* _EXERCISE OBJECTIVE_
In the blog post below, on what date did the writer's older sister, Nicole, get married?

* _DOCUMENT TEXT_
BEGIN

Monday, December 24, 2012

Where has time gone...

I know..I'm sorry.  It has been an awfully long time since I last blogged.  So much has happened in the past few months.
First of all, my older sister, Nicole, married the man of her dreams!  November 2, 2012 was the most beautiful day ever.  Everything was absolutely beautiful.  I felt so honored to be able to stand up with my sister as her maid of honor.  
As I stood there, a flood of memories came rushing over me.  Memories of my big sister describing to me exactly what we desired in a man.  As I watched Jack intently  I realized that he was all Nicole ever wanted and so much more. They truly are made for each other.

I love my big sister so much, and seeing her get married caused so many different emotions come over me. I was so very thrilled yet also sad to know that life was changing,  We were all grown up now and all going our different ways.  However, I know distance will never change the relationship between sisters..we share a kind of bond that will never be broken. 

Just a couple weeks later I was once again able to travel home for Thanksgiving.  Although my stay was short I thoroughly enjoyed every moment with my family.
At this season I couldn't help but become quite overwhelmed with how blessed I truly am.  God has been so good to my family and I this year.  
  My dear friend, Kemisha, was able to share the holiday with us this year.  I always enjoy having her around.  I am so very thankful for our friendship!

 As a family tradition we always set up our Christmas tree the day after Thanksgiving.
 After setting up the tree, we headed downtown for the beautiful Christmas parade. 

 Saturday afternoon I made my trip back to Ohio, but this time Kemisha was able to come back to Ohio with me.  She was only able to stay a couple days before she had to return for college.  However, we had so much fun simply catching up.  I loved showing her around my new place.  She was able to come to school with me.  My students found it to be quite the treat to finally meet their teacher's best friend from Grenada!  For the next several days they were intently studying the world map to find exactly where she was from. 

School is going really well.  I absolutely love being a teacher.  Here are a few shots of our day to day activities:





 Friday we had a Christmas party with the kids.  After our gift exchange. We went to a nursing home in town and put on a little Christmas program for the residents and passed out some crafts that we all worked very hard on
 After the nursing home we came back to school where we enjoyed fun, games, and food.

END

* _GIVEN RECORDS_
BEGIN

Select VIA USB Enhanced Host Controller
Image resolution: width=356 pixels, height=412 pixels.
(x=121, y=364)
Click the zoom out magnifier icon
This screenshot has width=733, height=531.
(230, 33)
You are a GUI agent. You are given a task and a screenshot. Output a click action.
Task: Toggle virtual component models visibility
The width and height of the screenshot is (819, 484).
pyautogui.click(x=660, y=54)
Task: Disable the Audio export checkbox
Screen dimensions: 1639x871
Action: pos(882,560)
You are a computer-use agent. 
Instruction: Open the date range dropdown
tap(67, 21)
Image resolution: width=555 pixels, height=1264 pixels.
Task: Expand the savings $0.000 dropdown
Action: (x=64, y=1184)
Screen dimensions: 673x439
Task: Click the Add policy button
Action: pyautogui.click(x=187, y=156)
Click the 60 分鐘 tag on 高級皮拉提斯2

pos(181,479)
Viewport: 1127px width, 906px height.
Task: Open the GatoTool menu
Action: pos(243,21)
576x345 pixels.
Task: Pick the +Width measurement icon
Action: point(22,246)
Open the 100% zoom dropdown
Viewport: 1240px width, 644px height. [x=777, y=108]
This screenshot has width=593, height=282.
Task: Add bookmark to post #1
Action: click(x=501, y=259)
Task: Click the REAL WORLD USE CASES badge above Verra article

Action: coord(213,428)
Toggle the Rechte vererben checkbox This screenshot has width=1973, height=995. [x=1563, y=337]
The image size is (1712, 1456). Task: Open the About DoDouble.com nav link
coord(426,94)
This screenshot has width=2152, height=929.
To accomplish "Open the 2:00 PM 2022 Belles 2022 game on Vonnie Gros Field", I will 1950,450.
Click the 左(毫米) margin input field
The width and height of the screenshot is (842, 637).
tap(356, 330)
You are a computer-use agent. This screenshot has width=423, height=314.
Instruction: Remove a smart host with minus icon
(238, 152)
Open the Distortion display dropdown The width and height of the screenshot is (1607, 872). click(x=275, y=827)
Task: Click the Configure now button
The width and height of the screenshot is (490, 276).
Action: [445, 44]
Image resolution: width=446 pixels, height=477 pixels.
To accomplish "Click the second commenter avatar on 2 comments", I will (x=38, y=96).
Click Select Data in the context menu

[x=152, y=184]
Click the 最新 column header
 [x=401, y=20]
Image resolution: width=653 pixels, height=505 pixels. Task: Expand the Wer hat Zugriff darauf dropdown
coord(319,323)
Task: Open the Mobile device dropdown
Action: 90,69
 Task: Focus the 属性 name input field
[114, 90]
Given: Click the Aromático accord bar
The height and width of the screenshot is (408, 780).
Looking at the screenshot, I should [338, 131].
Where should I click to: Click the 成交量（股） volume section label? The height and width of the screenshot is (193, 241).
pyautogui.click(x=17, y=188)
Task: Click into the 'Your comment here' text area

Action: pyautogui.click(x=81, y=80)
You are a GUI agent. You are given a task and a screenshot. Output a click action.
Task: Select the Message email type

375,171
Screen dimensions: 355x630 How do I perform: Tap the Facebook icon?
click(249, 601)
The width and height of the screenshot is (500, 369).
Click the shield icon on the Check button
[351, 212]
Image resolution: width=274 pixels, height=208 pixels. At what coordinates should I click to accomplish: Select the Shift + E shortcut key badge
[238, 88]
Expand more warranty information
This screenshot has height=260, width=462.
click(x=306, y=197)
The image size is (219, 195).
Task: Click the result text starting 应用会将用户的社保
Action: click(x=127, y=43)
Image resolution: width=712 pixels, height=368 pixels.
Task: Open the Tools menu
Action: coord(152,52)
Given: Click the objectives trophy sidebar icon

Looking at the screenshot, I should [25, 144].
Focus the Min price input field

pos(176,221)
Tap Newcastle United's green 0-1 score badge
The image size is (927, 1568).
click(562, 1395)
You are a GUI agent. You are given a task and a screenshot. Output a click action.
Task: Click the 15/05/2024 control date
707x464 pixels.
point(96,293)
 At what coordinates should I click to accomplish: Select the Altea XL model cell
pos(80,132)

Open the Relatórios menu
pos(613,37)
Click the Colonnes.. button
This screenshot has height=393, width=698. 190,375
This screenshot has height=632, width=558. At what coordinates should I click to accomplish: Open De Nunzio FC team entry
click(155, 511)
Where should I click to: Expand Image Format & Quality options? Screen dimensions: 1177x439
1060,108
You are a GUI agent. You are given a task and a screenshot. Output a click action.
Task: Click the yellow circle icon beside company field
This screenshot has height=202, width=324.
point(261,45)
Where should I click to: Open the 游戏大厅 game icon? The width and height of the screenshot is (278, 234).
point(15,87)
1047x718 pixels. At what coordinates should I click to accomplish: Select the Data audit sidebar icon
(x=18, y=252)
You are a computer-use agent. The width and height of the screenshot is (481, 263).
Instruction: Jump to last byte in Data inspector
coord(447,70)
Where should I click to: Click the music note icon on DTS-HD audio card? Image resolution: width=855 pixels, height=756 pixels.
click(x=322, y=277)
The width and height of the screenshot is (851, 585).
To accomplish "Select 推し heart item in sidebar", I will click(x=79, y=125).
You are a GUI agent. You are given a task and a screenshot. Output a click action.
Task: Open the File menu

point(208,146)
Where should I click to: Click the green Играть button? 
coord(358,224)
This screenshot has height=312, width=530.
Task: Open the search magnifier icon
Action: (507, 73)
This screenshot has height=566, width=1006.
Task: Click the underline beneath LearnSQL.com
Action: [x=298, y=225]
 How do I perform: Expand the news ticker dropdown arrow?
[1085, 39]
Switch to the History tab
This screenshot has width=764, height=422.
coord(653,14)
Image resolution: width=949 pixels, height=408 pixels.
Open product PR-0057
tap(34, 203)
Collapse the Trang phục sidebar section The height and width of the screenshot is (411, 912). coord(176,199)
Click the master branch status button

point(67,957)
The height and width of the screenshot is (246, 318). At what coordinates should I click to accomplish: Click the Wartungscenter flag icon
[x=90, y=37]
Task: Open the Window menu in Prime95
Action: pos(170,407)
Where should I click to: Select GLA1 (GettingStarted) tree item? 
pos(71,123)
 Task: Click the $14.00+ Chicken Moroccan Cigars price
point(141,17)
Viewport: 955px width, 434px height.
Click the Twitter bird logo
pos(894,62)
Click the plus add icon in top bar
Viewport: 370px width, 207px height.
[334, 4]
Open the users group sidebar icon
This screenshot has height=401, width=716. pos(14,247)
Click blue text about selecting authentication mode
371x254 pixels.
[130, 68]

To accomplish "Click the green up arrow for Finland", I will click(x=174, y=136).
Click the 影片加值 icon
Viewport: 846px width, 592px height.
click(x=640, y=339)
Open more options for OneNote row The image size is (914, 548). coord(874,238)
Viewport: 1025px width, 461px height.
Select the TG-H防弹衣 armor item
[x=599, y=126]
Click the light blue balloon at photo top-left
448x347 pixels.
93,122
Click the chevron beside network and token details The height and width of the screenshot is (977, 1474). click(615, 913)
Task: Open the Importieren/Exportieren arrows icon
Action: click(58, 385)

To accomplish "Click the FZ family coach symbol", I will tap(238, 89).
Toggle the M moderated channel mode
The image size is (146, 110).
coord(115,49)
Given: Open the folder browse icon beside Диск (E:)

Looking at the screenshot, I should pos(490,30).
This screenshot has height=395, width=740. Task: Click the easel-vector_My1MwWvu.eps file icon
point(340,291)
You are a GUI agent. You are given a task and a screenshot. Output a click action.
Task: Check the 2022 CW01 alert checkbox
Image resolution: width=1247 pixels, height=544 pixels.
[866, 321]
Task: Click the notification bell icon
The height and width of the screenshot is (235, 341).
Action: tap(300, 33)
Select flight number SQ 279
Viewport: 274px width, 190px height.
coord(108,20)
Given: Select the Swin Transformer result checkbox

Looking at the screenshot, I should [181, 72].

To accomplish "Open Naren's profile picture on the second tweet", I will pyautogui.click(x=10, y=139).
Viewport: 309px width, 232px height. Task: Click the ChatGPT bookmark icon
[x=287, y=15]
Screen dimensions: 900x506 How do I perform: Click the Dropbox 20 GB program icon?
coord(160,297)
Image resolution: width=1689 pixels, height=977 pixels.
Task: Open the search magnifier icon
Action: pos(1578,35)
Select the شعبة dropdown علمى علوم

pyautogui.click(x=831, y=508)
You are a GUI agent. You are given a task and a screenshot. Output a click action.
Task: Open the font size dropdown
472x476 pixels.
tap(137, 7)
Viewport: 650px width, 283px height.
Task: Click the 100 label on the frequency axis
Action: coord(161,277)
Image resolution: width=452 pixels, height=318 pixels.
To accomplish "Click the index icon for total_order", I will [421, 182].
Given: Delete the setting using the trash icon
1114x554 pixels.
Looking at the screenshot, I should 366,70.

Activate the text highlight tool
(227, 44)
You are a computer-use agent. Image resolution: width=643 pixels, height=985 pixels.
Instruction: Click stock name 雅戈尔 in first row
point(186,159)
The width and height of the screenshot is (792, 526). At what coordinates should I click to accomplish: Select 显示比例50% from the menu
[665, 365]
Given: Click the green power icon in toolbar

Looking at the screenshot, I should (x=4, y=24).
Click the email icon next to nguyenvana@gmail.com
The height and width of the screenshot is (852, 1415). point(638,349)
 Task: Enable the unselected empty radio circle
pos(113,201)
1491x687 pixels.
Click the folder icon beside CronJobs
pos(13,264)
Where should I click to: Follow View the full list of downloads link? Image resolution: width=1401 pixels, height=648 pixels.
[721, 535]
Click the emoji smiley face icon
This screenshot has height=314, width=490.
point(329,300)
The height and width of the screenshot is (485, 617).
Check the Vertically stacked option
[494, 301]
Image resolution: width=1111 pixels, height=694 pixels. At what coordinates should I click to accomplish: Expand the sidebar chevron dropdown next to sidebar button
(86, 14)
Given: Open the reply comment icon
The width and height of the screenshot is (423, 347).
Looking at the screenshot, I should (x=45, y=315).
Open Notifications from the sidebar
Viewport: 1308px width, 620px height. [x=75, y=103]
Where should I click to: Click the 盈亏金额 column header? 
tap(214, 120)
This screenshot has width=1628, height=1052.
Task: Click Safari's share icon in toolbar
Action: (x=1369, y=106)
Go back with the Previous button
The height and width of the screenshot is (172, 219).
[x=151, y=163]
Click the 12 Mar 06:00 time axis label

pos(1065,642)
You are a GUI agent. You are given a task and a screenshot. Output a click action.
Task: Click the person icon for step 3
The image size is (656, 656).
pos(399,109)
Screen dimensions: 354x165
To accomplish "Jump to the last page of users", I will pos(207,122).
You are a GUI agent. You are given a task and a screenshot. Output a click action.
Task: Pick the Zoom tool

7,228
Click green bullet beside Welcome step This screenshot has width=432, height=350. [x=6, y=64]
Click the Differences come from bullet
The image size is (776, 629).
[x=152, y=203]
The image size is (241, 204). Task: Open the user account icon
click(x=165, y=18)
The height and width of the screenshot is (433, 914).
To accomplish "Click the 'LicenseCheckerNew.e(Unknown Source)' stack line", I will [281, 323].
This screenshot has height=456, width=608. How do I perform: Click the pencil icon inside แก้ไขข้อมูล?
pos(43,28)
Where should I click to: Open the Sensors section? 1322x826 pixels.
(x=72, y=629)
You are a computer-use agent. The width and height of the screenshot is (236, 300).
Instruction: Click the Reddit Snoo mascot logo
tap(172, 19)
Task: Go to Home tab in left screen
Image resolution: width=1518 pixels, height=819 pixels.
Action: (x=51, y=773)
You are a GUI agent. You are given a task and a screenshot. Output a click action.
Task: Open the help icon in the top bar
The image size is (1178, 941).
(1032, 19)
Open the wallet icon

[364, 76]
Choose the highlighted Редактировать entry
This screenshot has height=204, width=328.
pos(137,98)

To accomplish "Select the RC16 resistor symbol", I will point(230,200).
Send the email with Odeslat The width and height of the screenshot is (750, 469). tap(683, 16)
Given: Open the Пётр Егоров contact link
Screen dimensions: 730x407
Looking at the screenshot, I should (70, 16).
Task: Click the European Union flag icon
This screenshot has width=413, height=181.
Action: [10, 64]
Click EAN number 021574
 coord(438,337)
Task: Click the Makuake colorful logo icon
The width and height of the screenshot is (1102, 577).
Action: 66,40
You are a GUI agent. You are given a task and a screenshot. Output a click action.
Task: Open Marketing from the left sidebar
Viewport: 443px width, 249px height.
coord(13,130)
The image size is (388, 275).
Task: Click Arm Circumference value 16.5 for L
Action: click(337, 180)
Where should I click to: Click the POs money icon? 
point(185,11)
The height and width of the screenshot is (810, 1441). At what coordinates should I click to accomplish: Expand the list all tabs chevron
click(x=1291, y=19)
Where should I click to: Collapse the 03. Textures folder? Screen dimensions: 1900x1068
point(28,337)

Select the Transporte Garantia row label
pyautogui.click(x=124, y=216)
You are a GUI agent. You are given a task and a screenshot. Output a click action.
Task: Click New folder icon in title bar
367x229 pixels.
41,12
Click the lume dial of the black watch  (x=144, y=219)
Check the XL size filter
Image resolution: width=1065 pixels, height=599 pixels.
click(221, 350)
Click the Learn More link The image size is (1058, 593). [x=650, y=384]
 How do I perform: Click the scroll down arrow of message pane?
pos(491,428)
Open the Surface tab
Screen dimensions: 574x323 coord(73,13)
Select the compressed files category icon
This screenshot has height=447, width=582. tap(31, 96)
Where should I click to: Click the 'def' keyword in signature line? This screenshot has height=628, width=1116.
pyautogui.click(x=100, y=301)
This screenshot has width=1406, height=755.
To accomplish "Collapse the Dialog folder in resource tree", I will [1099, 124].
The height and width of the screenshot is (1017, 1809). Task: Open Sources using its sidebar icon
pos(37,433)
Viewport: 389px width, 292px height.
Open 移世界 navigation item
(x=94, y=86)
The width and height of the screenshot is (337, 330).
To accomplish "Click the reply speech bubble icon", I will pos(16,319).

END

* _RESULT BELOW_
November 2, 2012